Stored items
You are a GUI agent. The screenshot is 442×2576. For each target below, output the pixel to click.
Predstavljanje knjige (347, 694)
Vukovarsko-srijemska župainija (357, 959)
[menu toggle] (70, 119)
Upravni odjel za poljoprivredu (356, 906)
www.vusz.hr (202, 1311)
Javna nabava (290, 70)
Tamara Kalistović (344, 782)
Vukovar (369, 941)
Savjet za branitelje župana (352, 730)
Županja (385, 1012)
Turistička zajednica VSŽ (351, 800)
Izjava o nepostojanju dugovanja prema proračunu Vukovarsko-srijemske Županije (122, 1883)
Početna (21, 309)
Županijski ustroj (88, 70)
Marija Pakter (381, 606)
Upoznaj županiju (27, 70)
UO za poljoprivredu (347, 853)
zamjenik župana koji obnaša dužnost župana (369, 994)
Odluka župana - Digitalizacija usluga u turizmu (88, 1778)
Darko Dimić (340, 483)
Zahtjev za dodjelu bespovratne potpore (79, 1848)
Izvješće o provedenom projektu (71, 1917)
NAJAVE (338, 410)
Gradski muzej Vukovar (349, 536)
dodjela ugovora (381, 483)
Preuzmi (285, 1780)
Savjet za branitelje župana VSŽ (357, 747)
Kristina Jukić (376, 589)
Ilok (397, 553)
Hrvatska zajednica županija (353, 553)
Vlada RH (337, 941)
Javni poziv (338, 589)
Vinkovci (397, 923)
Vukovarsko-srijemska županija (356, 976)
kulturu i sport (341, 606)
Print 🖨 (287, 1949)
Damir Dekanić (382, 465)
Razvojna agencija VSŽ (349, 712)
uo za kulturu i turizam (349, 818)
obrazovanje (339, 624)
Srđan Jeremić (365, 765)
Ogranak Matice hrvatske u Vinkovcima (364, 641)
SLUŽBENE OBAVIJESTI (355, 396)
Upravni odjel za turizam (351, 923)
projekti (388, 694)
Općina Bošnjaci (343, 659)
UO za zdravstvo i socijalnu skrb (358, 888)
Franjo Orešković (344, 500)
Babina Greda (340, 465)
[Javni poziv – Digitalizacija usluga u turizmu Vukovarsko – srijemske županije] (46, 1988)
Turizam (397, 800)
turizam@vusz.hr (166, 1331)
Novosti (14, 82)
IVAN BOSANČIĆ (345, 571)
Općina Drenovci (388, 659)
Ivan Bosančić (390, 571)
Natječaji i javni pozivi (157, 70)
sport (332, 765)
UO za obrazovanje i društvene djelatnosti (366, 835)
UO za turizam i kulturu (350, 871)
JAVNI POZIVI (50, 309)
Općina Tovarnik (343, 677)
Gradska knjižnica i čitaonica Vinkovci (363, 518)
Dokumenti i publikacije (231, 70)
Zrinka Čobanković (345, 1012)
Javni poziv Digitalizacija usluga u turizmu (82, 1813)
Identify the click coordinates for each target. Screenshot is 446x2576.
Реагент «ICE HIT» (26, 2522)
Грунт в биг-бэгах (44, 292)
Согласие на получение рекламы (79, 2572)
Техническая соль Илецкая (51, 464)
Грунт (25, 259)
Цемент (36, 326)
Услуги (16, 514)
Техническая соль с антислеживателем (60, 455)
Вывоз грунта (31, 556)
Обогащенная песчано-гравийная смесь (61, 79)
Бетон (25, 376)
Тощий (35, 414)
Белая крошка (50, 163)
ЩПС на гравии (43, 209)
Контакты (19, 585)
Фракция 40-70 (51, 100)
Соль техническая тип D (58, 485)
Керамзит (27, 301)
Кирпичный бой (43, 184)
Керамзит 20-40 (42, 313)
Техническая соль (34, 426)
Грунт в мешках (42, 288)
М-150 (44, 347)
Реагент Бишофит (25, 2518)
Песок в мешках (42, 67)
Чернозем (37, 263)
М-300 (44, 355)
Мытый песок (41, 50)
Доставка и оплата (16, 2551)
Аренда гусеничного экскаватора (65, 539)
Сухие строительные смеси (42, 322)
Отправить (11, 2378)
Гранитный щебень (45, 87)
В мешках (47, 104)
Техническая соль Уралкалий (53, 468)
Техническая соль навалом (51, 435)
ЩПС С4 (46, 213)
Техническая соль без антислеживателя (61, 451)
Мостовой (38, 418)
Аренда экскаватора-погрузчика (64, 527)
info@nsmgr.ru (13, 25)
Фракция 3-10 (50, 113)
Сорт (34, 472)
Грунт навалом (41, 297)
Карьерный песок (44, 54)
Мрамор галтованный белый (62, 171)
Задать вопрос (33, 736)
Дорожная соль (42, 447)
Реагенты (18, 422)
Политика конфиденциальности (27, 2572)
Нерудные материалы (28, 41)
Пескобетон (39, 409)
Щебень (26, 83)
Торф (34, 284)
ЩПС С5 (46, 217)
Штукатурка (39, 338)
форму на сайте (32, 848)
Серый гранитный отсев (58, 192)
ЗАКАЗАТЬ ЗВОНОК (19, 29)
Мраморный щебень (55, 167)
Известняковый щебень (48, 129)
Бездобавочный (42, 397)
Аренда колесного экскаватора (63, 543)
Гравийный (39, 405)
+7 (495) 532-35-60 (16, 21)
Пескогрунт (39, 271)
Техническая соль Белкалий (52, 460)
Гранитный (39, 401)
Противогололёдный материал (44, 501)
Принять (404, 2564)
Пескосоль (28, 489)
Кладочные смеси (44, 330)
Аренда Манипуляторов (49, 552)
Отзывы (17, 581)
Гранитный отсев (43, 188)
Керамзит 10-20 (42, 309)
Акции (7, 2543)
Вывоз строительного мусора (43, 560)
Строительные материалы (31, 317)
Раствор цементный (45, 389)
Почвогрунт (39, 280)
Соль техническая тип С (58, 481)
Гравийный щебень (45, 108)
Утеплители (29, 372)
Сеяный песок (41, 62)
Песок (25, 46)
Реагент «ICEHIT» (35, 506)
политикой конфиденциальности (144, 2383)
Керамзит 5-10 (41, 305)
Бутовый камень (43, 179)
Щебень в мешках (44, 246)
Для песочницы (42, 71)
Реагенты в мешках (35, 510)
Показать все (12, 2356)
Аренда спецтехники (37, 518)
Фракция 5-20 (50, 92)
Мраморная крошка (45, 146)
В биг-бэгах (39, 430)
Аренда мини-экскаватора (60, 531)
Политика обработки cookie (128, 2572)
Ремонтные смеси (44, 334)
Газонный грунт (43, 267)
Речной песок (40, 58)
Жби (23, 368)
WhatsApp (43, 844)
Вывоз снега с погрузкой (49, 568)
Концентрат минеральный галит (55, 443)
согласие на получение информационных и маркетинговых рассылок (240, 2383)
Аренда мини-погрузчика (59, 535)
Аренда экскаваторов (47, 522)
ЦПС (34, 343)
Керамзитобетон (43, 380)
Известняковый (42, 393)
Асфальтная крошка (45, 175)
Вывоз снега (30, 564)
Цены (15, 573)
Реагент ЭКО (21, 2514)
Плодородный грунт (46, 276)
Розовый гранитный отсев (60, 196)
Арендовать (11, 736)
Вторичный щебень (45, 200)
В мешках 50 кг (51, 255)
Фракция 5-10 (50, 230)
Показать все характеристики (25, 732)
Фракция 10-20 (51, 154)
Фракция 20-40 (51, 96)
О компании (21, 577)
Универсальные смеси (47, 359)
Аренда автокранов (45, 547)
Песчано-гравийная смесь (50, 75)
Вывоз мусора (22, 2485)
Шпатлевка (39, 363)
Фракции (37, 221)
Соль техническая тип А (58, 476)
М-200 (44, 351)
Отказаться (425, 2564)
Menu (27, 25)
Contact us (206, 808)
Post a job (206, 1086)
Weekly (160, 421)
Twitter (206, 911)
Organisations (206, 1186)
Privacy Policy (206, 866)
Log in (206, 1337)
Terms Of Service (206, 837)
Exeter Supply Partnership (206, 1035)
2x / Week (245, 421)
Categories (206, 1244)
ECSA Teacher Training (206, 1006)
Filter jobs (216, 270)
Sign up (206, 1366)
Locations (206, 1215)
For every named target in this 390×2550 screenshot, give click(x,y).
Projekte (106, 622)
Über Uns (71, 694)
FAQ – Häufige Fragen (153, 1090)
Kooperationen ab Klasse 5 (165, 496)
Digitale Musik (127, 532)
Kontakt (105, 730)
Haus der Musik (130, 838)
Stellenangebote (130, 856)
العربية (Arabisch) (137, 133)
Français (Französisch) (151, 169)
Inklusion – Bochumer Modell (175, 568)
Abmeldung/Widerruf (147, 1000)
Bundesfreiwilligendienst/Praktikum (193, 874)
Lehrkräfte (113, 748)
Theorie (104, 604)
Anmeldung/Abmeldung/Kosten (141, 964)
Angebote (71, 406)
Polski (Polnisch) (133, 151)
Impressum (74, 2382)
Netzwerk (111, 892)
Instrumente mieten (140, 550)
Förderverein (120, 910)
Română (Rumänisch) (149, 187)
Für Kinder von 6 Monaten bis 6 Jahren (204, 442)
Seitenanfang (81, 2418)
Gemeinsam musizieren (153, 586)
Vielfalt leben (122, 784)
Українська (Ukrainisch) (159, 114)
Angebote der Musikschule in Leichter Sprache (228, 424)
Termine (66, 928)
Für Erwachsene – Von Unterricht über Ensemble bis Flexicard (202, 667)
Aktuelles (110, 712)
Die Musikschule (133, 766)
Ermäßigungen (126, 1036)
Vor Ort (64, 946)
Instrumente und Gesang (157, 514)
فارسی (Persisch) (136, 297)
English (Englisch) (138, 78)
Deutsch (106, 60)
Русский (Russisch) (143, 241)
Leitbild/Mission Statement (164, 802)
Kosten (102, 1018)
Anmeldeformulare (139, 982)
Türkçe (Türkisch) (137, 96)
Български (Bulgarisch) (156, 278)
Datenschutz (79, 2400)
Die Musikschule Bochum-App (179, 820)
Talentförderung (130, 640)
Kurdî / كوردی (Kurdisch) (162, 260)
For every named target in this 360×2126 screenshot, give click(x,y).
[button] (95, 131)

WORK ORDER
In the entries above, which lines hold the string "получение"? Report all of them.

RESULT FOR THIS TASK
Согласие на получение рекламы (79, 2572)
согласие на получение информационных и маркетинговых рассылок (240, 2383)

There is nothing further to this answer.